V. DEĞERLENDİRME VE ELEŞTİRİLER
A. Zincirleme Suçun Ceza Adaleti Açısından Sorunları
Zincirleme suç uygulaması, faile tek ceza verilip yalnızca artırımla cezalandırılmasını sağladığı için kamuoyunda ve uygulamada bazen “hafif kalmakla” eleştirilmektedir. Bu durum, özellikle çok sayıda göçmenin geçişini organize eden sanıklar açısından cezaların yeterince caydırıcı olmaması sonucunu doğurabilir.
B. Suça İştirak Sınırlarının Belirsizliği
Göçmen kaçakçılığının organize yapısı içinde azmettiren, yardım eden ve failin rolleri çoğu zaman iç içe geçmekte; bu da cezai sorumluluğun belirlenmesinde zorluklara neden olmaktadır.
VI. SONUÇ
Göçmen kaçakçılığı suçu, sınır güvenliği ve kamu düzeni açısından ciddi tehdit oluşturan, organize ve tekrar eden nitelikte bir suçtur. Bu nedenle zincirleme suç ve suça iştirak kurumları bu suçun ceza yargılamasında büyük öneme sahiptir.

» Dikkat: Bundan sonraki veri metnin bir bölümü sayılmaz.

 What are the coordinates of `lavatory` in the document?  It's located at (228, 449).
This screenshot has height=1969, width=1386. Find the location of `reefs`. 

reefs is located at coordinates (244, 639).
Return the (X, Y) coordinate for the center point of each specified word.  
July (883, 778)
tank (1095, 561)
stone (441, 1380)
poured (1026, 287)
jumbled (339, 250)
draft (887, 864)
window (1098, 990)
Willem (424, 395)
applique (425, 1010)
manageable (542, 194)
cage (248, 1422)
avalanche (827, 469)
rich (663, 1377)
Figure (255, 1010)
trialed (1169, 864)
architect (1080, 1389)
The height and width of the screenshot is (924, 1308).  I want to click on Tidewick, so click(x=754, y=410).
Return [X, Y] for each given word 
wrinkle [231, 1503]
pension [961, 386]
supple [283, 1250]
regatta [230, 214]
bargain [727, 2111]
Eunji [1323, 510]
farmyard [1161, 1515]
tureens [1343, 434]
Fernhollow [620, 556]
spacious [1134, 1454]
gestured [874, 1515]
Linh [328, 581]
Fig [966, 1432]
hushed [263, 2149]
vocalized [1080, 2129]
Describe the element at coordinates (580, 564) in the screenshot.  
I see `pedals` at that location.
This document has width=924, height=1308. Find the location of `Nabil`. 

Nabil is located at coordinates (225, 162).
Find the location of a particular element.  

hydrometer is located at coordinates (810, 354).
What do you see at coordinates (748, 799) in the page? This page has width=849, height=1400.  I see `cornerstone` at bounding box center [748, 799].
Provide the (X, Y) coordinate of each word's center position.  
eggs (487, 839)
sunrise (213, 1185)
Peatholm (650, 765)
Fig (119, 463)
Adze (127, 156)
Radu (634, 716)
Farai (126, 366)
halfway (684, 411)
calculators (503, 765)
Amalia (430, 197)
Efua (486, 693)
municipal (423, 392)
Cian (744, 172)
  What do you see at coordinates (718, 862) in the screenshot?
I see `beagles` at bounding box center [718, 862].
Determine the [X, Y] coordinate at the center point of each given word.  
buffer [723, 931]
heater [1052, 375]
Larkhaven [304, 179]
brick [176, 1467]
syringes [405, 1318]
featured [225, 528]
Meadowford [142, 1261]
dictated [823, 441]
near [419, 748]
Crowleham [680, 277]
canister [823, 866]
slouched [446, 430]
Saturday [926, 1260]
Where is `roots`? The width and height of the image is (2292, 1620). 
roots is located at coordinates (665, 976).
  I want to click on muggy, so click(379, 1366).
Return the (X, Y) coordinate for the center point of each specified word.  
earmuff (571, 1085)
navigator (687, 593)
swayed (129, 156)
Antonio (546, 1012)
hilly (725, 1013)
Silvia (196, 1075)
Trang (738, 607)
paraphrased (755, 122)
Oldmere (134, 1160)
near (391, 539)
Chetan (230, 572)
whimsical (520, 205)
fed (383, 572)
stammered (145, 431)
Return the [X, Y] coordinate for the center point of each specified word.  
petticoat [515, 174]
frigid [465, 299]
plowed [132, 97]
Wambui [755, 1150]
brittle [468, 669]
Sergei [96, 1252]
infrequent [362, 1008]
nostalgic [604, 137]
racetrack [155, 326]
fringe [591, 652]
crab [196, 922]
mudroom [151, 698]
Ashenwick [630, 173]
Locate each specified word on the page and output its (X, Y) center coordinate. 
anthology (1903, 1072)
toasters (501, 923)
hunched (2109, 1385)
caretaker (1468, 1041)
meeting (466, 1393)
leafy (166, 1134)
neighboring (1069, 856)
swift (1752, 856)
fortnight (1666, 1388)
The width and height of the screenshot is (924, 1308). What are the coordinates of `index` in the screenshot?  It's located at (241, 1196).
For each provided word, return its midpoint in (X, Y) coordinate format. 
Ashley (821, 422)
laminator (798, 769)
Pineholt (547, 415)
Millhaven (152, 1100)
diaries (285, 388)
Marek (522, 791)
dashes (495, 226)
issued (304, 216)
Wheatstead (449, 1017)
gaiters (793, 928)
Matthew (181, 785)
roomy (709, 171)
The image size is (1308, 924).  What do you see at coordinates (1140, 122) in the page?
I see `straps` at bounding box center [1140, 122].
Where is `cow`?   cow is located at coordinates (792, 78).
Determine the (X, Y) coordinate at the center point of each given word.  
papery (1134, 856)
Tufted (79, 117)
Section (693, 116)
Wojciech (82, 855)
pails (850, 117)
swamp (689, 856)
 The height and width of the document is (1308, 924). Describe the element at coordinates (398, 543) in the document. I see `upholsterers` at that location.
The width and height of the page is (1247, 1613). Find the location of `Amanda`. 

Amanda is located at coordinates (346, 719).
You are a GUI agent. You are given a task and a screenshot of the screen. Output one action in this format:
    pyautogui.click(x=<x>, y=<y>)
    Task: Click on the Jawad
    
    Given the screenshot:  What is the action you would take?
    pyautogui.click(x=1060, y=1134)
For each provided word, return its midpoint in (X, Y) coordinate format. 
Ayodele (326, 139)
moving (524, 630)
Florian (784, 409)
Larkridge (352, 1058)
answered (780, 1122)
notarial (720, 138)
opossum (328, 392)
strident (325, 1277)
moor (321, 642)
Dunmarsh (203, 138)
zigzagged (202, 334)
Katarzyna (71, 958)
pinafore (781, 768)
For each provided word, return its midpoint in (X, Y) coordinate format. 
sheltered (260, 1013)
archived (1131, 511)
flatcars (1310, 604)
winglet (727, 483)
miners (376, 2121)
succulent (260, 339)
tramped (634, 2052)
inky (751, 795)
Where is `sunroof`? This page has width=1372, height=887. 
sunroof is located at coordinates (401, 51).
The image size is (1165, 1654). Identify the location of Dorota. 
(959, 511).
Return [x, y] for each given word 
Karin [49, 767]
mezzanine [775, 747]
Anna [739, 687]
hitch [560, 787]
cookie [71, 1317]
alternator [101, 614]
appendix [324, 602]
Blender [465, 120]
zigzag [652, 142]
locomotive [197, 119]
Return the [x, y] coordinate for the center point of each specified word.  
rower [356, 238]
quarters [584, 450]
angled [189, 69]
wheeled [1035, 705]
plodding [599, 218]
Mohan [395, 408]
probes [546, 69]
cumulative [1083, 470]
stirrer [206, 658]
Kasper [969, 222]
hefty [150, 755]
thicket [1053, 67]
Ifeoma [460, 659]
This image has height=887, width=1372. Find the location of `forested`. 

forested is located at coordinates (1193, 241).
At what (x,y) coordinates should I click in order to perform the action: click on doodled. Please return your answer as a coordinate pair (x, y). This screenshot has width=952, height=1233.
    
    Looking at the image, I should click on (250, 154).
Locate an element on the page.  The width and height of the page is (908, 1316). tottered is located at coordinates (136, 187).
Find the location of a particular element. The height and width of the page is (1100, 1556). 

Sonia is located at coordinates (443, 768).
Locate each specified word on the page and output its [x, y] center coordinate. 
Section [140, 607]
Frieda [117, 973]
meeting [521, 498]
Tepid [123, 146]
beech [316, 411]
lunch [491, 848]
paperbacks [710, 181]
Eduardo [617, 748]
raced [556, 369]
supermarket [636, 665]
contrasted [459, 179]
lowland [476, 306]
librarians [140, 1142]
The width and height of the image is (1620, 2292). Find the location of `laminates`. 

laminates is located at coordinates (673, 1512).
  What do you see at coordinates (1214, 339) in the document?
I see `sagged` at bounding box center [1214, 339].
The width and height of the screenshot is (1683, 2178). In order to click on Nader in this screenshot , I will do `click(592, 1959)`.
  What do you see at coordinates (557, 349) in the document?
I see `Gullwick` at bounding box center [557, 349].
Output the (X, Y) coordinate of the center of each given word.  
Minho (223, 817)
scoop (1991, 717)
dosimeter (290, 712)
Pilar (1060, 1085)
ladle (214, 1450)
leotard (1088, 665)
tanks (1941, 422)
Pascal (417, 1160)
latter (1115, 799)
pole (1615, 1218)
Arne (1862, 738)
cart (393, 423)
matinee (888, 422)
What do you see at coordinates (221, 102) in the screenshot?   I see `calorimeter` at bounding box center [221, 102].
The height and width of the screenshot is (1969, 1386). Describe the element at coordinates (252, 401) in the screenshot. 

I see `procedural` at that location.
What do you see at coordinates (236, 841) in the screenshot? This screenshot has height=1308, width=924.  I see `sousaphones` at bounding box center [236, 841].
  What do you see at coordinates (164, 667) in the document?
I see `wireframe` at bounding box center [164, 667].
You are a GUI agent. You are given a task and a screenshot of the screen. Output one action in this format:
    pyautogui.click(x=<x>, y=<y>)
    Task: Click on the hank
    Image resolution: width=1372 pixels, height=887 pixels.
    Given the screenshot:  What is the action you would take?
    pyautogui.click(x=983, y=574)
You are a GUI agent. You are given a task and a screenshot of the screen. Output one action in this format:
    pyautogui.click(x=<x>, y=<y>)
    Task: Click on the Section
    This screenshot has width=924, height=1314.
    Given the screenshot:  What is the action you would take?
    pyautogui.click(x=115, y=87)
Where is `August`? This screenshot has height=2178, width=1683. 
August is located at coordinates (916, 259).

Yargıtay uygulaması, bu iki kurumu genellikle isabetli şekilde ayırmakta; ancak uygulamada yeknesaklık sağlanması ve failin suça katkısının daha objektif kriterlerle ölçülmesi için mevzuatın ve yargı kararlarının geliştirilmesi gereklidir.
Ceza adaletinin tam olarak sağlanabilmesi için:
-
Suçun sürekliliği ve organizasyon yapısının iyi analiz edilmesi,
-
Her failin katkı düzeyine göre doğru iştirak türüyle cezalandırılması,
-
Zincirleme suç uygulamasının istismar edilmesinin önüne geçilmesi gereklidir.